Least Frequently Used (LFU)
The Least Frequently Used (LFU) policy evicts the context that has been accessed the fewest number of times. It prioritizes retention of popular, commonly referenced information.
- Mechanism: Maintains a counter for each cache entry that increments on access. The item with the smallest count is evicted.
- Use Case: Suitable for agents with long-running tasks where core instructions, rules, or reference data (accessed repeatedly) must be preserved.
- Challenge: Can lead to 'cache pollution' where a once-frequently used but now irrelevant item blocks new entries.
Random Replacement (RR)
The Random Replacement (RR) policy selects a victim for eviction at random from the cache. It is a simple, low-overhead strategy with no tracking of access patterns.
- Mechanism: Uses a pseudo-random number generator to select an index to evict.

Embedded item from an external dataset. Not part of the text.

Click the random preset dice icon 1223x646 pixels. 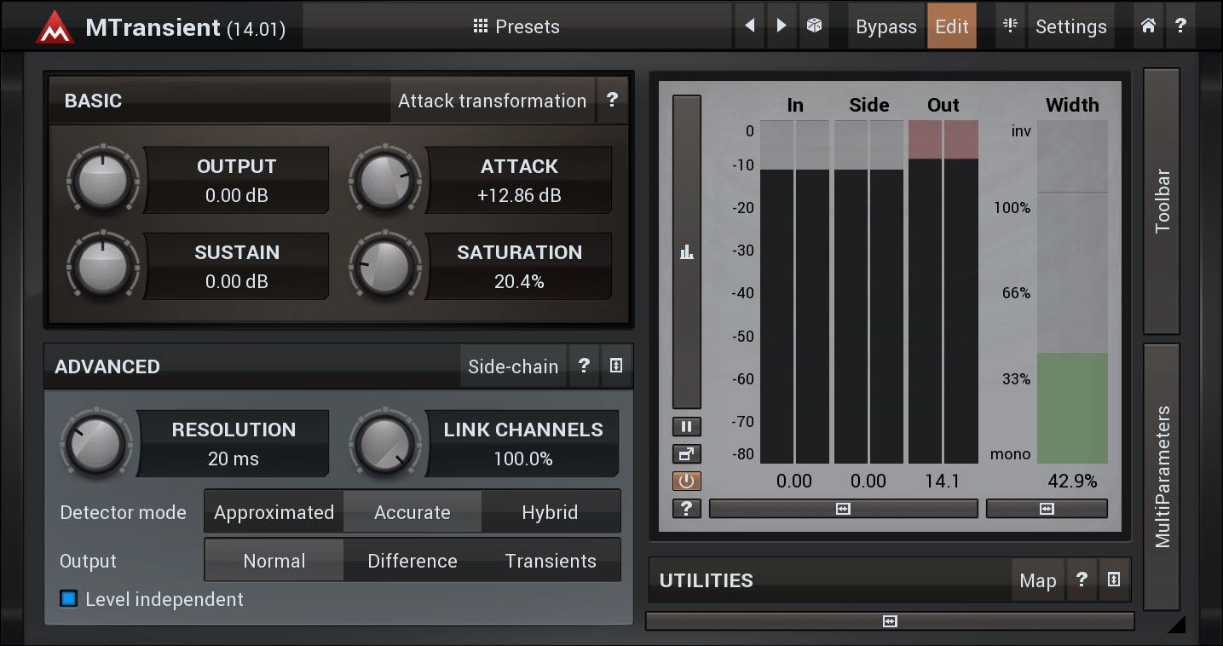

- Use Case: Provides a statistical baseline and can be effective when access patterns are unpredictable or when minimizing management overhead is critical.
- Performance: While often worse than LRU/FIFO in benchmarks, its simplicity can be advantageous in high-throughput, distributed systems.
Time-To-Live (TTL) Expiration
A Time-To-Live (TTL) policy evicts context based on elapsed time since its creation or last access, not just when the cache is full. It's often combined with other policies.
- Mechanism: Each entry has a timestamp and a predefined lifespan (TTL). A background process or check on access removes expired entries.
- Use Case: Critical for ensuring data freshness and preventing stale context from influencing agent decisions, such as in dynamic financial or news analysis agents.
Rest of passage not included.